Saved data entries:

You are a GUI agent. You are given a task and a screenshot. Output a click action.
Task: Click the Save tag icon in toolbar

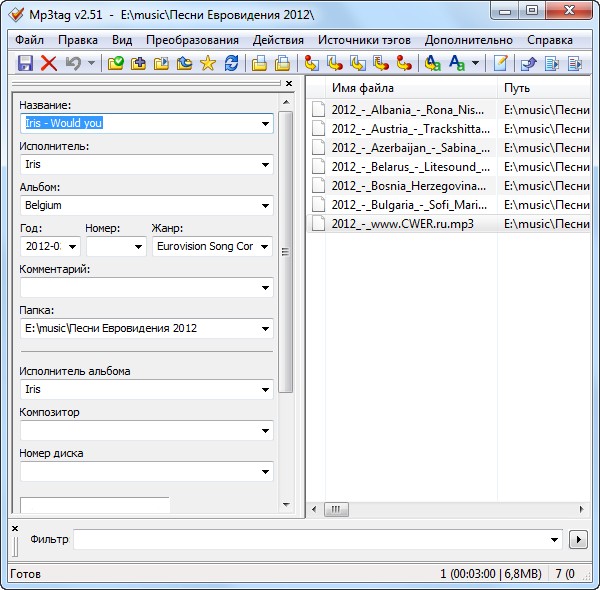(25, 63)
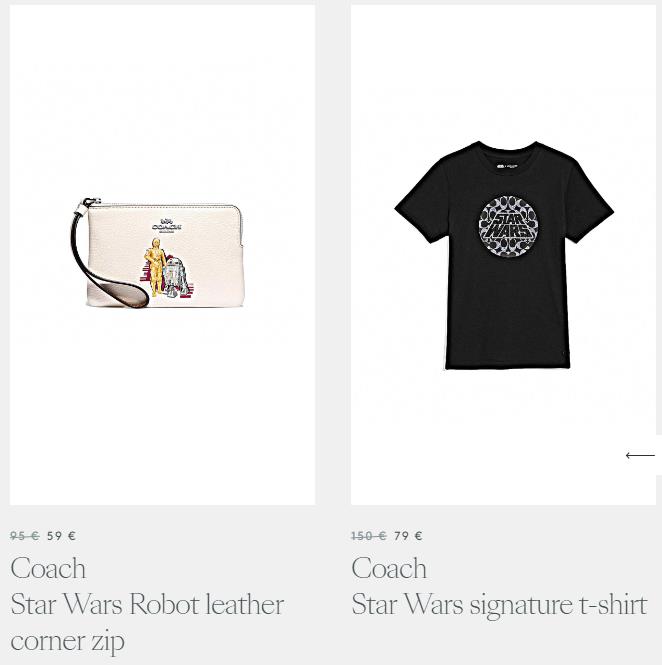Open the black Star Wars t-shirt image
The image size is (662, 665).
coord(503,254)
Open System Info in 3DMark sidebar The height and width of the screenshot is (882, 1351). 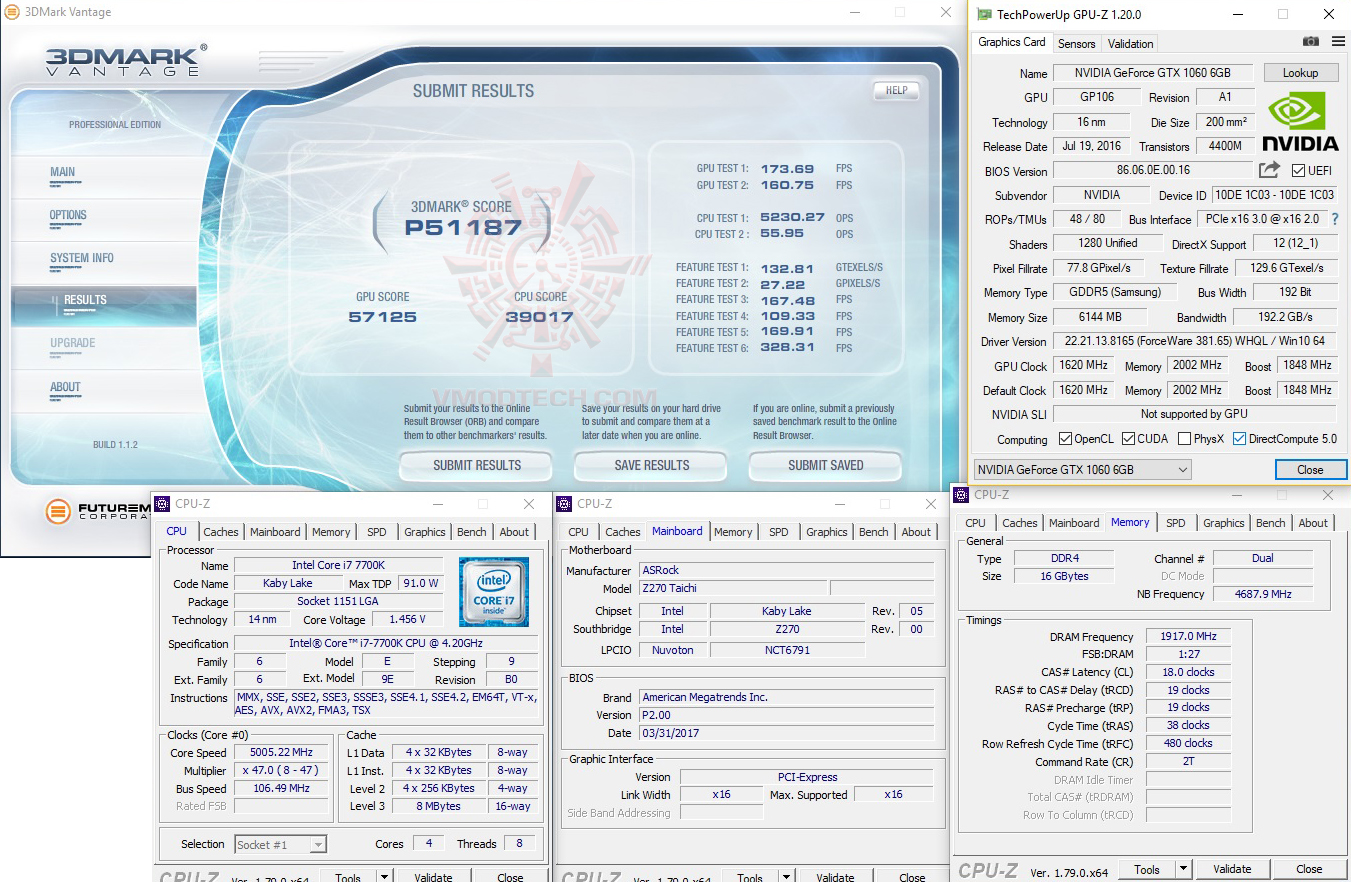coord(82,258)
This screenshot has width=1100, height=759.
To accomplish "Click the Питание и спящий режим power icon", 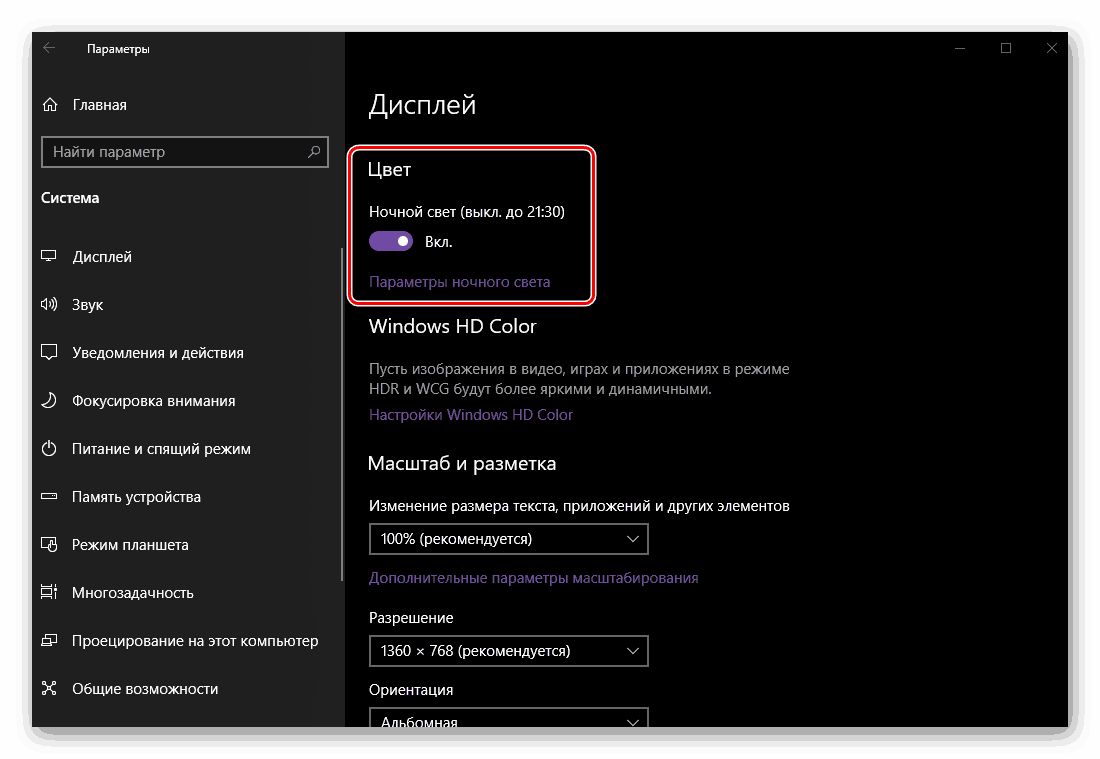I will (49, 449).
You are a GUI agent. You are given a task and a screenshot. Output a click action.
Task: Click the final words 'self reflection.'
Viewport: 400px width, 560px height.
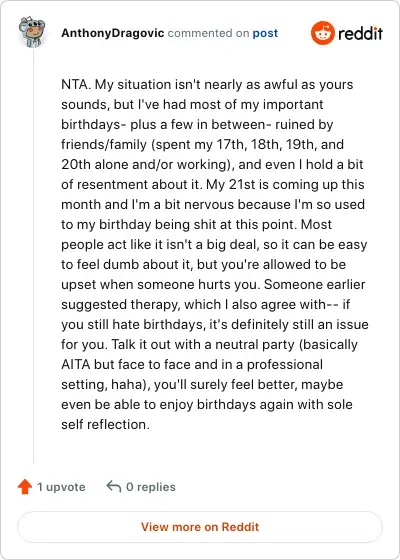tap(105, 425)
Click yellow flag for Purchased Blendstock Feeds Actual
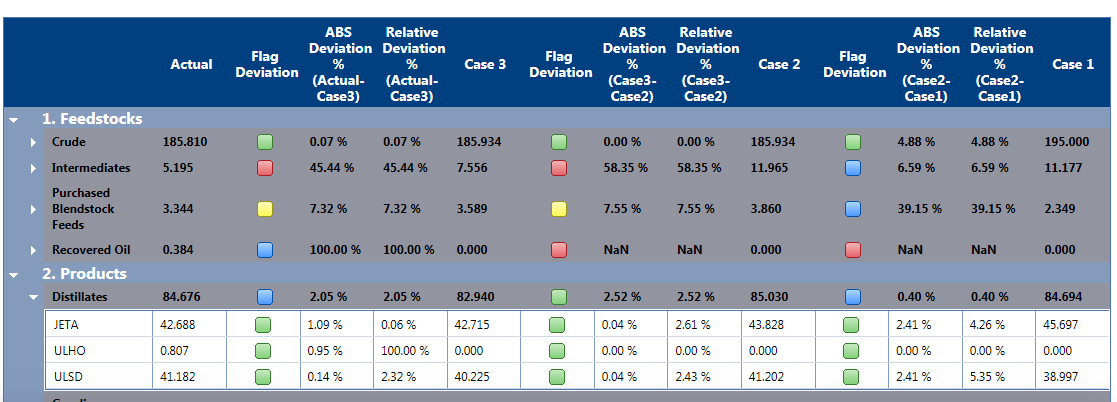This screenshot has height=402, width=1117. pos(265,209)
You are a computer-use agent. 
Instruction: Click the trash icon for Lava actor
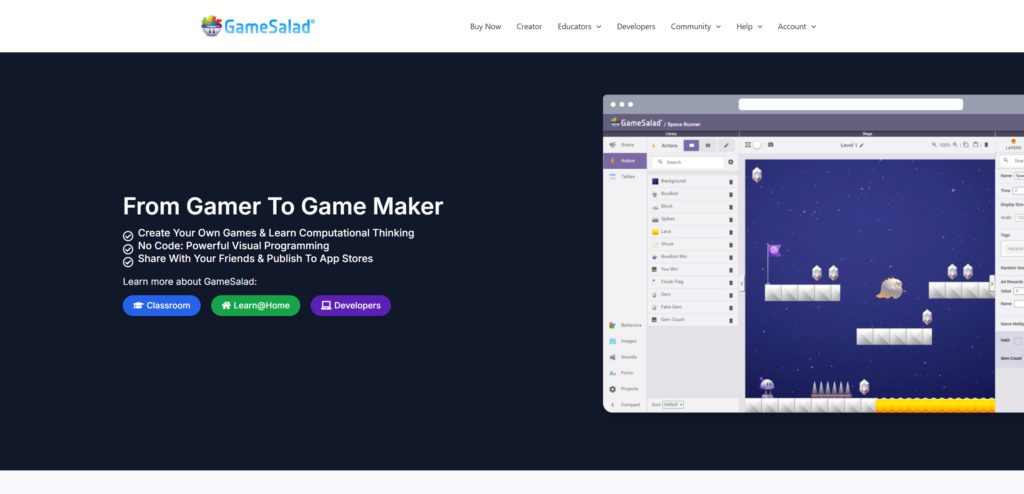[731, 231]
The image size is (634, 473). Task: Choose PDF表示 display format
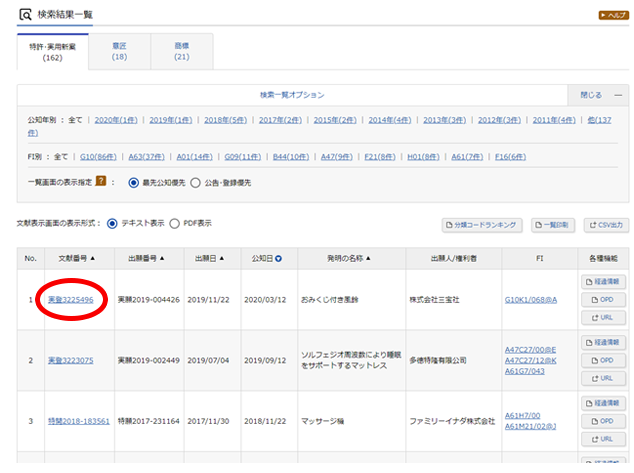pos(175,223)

Work to be completed: Excluding all pictures, output exactly the lines from the line containing "The image size is (634, 473)." through the last line of the entries above.

Expected output:
The image size is (634, 473). Task: Choose PDF表示 display format
pos(175,223)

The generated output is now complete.